→ **Selected passage**
######

Should a private contract that requires a citizen to sign away a fundamental right (the right to say something that is not confidential, is objectively true and does not incite violence) be enforceable?
Not sure if all three conditions apply here though.
You can’t be forced to sign away your rights, but you can make an agreement to enter into an arrangement with confidential information with another party and agree to penalties if the contract is broken.
Making anyone free to reveal anything without consequences even after entering into an agreement about it isn’t going to work. You’re probably thinking only about the narrow case where a company is wrong and the employee is whistleblowing, but that is protected when done through the right channels.
However this wasn’t really whistleblowing. This was someone trying to make profit on her own book and sell more copies by sharing info she agreed not to.
> On the simplest level, a whistleblower is someone who reports waste, fraud, abuse, corruption, or dangers to public health and safety to someone who is in the position to rectify the wrongdoing. [0]
You'll find variations in wording but the definition is fairly consistent. If you go look at the requirements to be a *protected* whistleblower (as opposed to just a whistleblower) then it's that you have to have made an effort to report the issue to someone with the power to resolve it. The specifics can vary by job, so I don't know if she is protected or not. IANAL
So, you'll still be protected as long as you took the right steps. These usually include oral reports btw. There's no condition that prevents you from writing some tell all later. In fact, it's not that uncommon. Especially given that if you're a whistleblower you might end up making yourself unemployable. So personally I'm fine with making money from a book deal and speaking deals. Their time is still as valuable as anyone else's, right? What matters is if procedure was correctly followed. IMO it's like people making money filming themselves doing charity. Yeah, I'm not sure that's the greatest thing but at the end of the day the charitable actions are performed, right? May not be the ideal case, but I'd rather someone do something good for the wrong reasons than for them not to do good ¯\_(ツ)_/¯
I'll also add that there's many whistleblower programs that will pay you to blow the whistle. Usually it'll be in the form of a percentage of the fine issued against the offending entity. The IRS offers 15-30%[1].

######

→ **Information provided**
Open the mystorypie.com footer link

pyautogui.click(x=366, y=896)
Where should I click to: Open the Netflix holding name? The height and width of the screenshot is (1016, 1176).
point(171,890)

######

→ **Using the information**
1. From the whistleblowing discussion, reproduce the part that opens with the words containing "Should a private" and closes with "the right channels.".
2. Resume the discussion about whistleblowing and confidentiality agreements from where it stops.

→ **Answers by task**
1.
Should a private contract that requires a citizen to sign away a fundamental right (the right to say something that is not confidential, is objectively true and does not incite violence) be enforceable?
Not sure if all three conditions apply here though.
You can’t be forced to sign away your rights, but you can make an agreement to enter into an arrangement with confidential information with another party and agree to penalties if the contract is broken.
Making anyone free to reveal anything without consequences even after entering into an agreement about it isn’t going to work. You’re probably thinking only about the narrow case where a company is wrong and the employee is whistleblowing, but that is protected when done through the right channels.

2.
In this article, I believe the UK is asking this same question. It will be interesting to see where they land; I suspect this is why the author hasn’t had to pay any fines yet.
I don't think that matters in terms of whether it is even enforceable. I could sign a document allowing management to take my first born son but them doing so is not legal. "But he signed it!"
You could also sign an NDA. And then you'd be bound by that NDA to not disclose the information it is protecting. Should penalties from that should also be non-enforceable because it would limit what you can say?
Consider that you have no agency if a gun is pointed at you, and that you do have agency if the gun is a water pistol. In your mind, does everything in between exist in a spectrum, or do they fall into one of the two buckets into which the above two scenarios fell? I.e. is your conception of agency binary or continuous?
A significant difference is that it is not legal to own slaves or trade in slaves. That makes contracts for the sale of slaves inherently unenforceable.
It is not illegal to refrain from speaking. If you want to enter into a contract that requires you not to speak under certain circumstances there is probably nothing inherently unenforceable about it.
I'm pretty sure for example it would be legal for the Diogenes Club [1] to expel you if you violated their no talking rule, if someone would actually make a real Diogenes Club.
Not sure if all three conditions apply here though.